Chinese spots filling a niche on Christmas

With dining options few on holiday, some make the cuisine a tradition

ASHLEY SLOBODA | The Journal Gazette

After attending Christmas Day service at Emmanuel Lutheran Church and caroling at Lutheran Hospital, Cara and Aaron Wentland were ready to eat.

Instead of sating their appetite at home, they joined the small crowd waiting for a table Tuesday at Yen Ching in Covington Plaza. The southwest Fort Wayne eatery seats about 130.

Although dining at a restaurant on the holiday was a first for the couple, others at Yen Ching and Wu's Fine Chinese Cuisine across town described it as tradition.

“We come to a Chinese restaurant on Christmas Day because the other places are closed,” said Barb Zoch, who visited Yen Ching with her husband, Allen.

Indeed, dining options were limited Tuesday. Many major chains near Wu's – including Olive Garden and Cheddar's Scratch Kitchen – were deserted.

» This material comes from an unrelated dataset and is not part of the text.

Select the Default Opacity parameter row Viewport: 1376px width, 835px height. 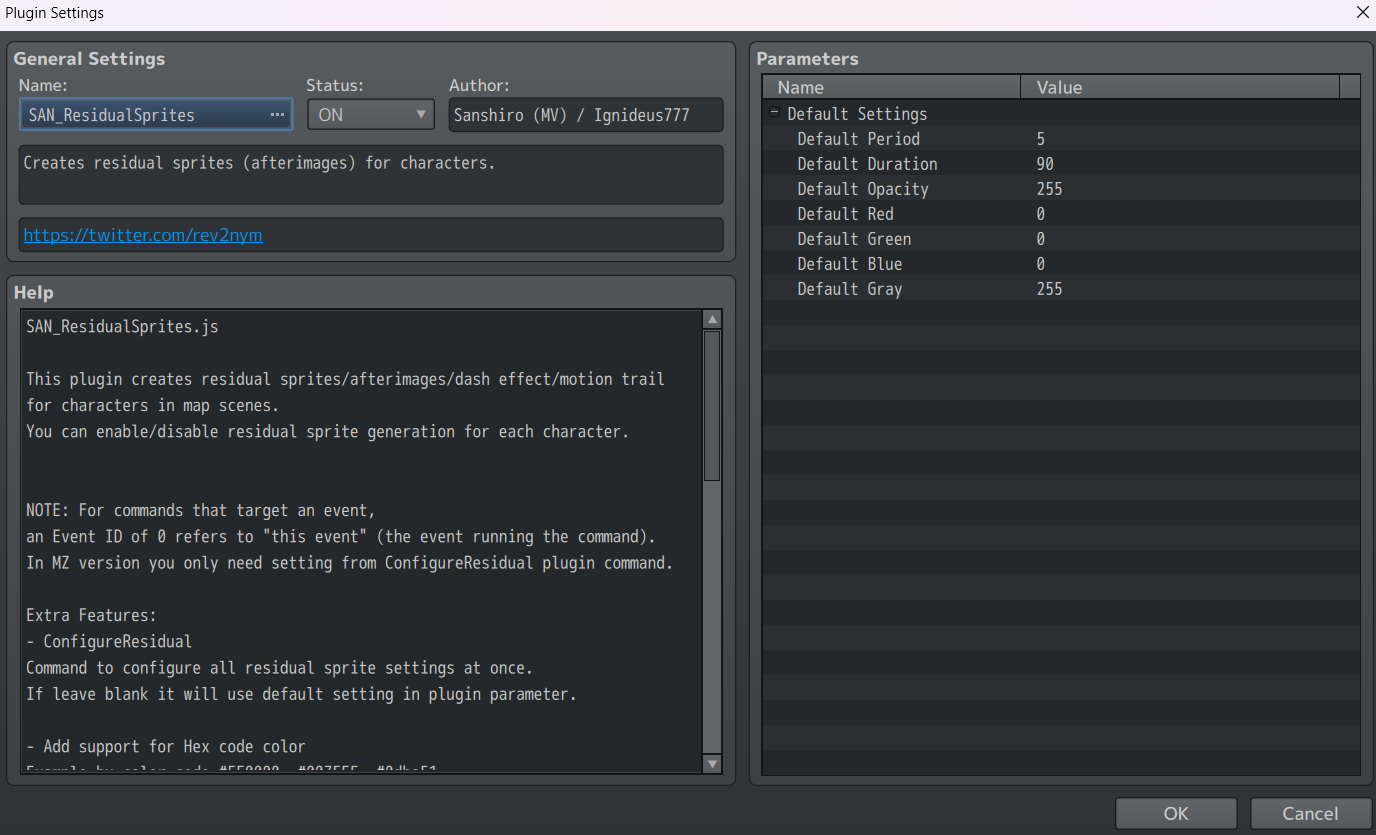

Wu's, meanwhile, offered a Christmas menu – lettuce wraps, wonton soup, orange chicken and hot burned pork were among the options – and bustled with diners and ringing telephones. Some patrons made reservations while others walked in to waits as long as 40 minutes.

The Coldwater Road restaurant has capacity for 146.

The Eastlick family, among others, said the experience was worth the convenience.

As transplants from Arizona, the Eastlicks don't have extended family in Fort Wayne. They said cooking a big meal for just three people – parents Darrin and Julie and daughter Carolyn, 16 – isn't worth the effort.

Dining out for the holidays is “so much easier,” said Darrin Eastlick, who regularly works 12-hour shifts and appreciated the family time.

Christy and Tyrone Vaughn, who also visited Wu's, agreed. On a day meant for family, Christy Vaughn said, it's difficult to carve family time around preparing meals and the cleanup afterward.

“If you're the cook, you have no time off,” she said.

Restaurant owners like being included in families' Christmas traditions. Michael Shin, owner of Yen Ching, said it fills a need among his clientele.

“They have no place to go on Christmas,” he said.